Now it happened that Mrs. Newton had a cousin, a rich man, in New York–at least, he seemed rich to those not used to the measure applied to wealth in a great city. She had not seen him since he left the little town in western Massachusetts, where they were both brought up. But she often talked about Cousin John. Whenever she saw his business advertisements in the papers she started out afresh in her talk about Cousin John. It is something quite worth the having–a cousin in New York whose name is in the papers, and who is rich. Whenever Mrs. Jones, Mrs. Newton’s neighbor, talked too ostentatiously about her uncle, who was both a deacon and a justice of the peace up in New Hampshire, then Mrs. Newton said something about Cousin John. To save her life she couldn’t imagine how Cousin John lived, except that he kept a carriage or two, or in what precisely his greatness consisted, since he held no office either in church or State, but the old lady evidently believed in her heart that a cousin who was a big man down in New York was nearly as good as an uncle who was a deacon up in New Hampshire.

Now it happened that John Willard, the Cousin John of Mrs.

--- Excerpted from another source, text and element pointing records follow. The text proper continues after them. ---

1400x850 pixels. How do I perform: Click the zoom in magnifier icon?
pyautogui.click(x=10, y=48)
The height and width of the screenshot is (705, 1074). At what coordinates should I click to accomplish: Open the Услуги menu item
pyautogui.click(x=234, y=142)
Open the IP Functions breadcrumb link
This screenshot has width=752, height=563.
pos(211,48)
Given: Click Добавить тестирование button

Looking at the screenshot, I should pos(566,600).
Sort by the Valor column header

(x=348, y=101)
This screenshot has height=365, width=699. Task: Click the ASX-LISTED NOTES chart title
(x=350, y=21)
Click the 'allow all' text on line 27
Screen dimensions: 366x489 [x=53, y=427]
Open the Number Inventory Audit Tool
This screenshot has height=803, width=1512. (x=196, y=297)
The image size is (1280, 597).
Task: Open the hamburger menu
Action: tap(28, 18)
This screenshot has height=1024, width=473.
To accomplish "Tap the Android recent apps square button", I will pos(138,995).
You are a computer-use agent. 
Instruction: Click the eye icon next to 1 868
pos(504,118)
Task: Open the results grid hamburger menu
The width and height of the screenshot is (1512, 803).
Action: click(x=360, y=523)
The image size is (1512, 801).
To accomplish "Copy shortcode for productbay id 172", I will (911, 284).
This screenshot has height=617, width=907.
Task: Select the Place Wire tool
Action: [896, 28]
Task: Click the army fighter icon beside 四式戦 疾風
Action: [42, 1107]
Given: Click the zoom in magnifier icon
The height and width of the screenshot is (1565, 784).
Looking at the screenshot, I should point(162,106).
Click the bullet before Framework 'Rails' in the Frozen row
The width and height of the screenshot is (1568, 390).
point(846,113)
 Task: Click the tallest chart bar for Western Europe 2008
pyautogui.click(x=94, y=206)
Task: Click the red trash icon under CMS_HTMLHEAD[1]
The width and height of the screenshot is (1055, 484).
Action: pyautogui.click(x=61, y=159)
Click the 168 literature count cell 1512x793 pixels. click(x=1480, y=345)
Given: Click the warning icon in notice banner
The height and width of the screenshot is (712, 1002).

Newton’s gossip, was spending the summer at Lebanon Springs, and at the close of his vacation he started to drive home through the beautiful region once the scene of the anti-renters’ conflict with the old patroons. He stopped to see the Shaker villages, and then drove on among the rich farms, taking great pleasure in explaining to his town-bred wife the difference between wheat and rye as it stood in the shock, feeling for once the superiority of one whose early life has been passed in the country. He happened to remember that he had a cousin over in Weston, and though he had not seen her for many years, he proposed to turn aside and eat one dinner with old Farmer Newton and his wife.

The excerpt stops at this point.